Riferito all’intero territorio nazionale, lo stesso dato parlava di 464 morti. Eppure, quanti di noi hanno saltato a pie’ pari questa scomoda annotazione per correre ai dimessi, ai guariti, e al numero di ricoverati in terapia intensiva che, confermandosi in calo da un paio settimane, ci sta proprio dando delle belle soddisfazioni? Quattrocento morti al giorno equivalgono a 12 mila morti al mese: ci sono guerre molto meno sanguinose, ma quel che conta è che la “curva” s’è appiattita.

Confessiamolo: con la testa siamo già alla “fase 2”. Che dico? Siamo alla “fase 3” e forse anche alla 4. Il problema adesso sono il posto al ristorante e le vacanze “distanziate” su spiagge a prova di virus. La questione pressante è il rilancio dell’economia: lo è da sempre, per carità, ma si avverte oggi un’urgenza di avventarsi sul Pil che sogguarda ogni appello alla prudenza come un tradimento della Patria.

Tutto cambia, naturalmente, se uno di questi decessi ci tocca da vicino: un familiare, un amico. Il numero diventa allora una faccia, la statistica cede il passo ai ricordi, l’equilibrio del bilancino sanitario va a ramengo per colpa dei sentimenti.

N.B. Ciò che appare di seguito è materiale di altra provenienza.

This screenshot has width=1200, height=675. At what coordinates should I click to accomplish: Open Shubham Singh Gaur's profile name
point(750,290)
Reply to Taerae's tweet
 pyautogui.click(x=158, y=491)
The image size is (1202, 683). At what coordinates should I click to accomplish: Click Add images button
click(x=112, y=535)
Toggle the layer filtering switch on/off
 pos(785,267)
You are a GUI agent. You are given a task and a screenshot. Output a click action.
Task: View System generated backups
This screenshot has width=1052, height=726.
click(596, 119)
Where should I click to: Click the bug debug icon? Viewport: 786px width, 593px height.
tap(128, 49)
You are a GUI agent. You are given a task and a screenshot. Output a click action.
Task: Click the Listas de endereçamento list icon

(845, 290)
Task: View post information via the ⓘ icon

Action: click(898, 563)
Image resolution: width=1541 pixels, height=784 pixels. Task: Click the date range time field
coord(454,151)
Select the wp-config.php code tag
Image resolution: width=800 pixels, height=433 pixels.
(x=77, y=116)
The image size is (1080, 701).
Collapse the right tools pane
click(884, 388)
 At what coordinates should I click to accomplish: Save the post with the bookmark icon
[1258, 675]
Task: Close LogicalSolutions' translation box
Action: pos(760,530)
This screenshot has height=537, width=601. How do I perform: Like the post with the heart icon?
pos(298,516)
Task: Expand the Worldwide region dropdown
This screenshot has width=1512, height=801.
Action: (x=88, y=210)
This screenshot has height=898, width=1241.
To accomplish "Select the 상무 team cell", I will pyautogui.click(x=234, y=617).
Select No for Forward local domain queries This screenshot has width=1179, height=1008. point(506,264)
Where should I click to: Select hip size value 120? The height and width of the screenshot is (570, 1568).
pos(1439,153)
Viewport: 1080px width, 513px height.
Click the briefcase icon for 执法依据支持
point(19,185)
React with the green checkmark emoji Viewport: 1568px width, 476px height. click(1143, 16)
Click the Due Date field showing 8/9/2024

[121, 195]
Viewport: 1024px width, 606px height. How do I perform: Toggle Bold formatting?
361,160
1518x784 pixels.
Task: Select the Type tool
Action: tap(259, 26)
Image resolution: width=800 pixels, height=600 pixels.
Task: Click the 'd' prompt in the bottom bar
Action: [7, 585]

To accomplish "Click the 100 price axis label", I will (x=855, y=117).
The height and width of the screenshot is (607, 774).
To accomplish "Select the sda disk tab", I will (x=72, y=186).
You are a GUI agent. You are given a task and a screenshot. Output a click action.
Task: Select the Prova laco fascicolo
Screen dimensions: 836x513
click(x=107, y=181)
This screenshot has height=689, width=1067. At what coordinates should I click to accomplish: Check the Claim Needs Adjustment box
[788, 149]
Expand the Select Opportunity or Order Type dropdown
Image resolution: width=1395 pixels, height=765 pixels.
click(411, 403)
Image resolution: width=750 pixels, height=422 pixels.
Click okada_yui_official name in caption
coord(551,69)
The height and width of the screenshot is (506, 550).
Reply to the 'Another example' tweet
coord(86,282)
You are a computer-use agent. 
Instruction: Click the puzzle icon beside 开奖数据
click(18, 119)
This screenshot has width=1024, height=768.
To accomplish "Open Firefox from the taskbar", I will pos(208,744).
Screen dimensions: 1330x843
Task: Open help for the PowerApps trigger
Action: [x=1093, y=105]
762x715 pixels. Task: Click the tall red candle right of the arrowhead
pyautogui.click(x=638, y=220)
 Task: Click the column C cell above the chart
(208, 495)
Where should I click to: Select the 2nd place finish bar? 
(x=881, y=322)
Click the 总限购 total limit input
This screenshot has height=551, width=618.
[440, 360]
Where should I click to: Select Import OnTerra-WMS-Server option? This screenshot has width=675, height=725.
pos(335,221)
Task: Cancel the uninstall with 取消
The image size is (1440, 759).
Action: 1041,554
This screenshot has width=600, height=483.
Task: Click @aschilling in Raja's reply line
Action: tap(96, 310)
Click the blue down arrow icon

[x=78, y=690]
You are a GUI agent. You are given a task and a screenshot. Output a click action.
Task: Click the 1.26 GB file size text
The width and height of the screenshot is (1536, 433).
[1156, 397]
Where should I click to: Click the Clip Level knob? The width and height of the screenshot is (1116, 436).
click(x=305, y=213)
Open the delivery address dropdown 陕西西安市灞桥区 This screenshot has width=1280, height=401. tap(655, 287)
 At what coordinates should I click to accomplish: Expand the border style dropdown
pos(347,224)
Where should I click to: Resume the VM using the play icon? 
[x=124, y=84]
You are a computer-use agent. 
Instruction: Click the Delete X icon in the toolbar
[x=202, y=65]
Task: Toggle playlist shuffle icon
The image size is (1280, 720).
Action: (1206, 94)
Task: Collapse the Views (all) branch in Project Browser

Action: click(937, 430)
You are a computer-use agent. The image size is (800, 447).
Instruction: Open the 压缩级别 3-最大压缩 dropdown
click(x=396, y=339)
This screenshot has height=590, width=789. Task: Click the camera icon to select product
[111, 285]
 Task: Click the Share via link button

Ma se così non è, allora il dato diventa fastidioso: una seccatura, nient’altro. Non ci stiamo già più dentro con l’“andrà tutto bene”: tutto deve andare bene adesso, subito. Presto che il 4 maggio c’ho un appuntamento! Peccato per chi non ce l’ha fatta, ma mi sa che stavolta trovo parcheggio in centro.

A lungo ci siamo fatti scudo delle statistiche sull’identità dei morti – “vecchi” e con “patologie pregresse” – ma ora anche questa forma di cinismo ci ha stancato: i defunti non sono neanche più corpi, solo numeri che si ostinano a provocare la nostra impazienza.

E va bene: forse abbiamo bisogno di tornare a vivere, forse è necessario che si riprenda il volante di noi stessi. Non ci raccontino più che ne usciremo migliori, però. Se non la pietà, salviamo almeno la decenza.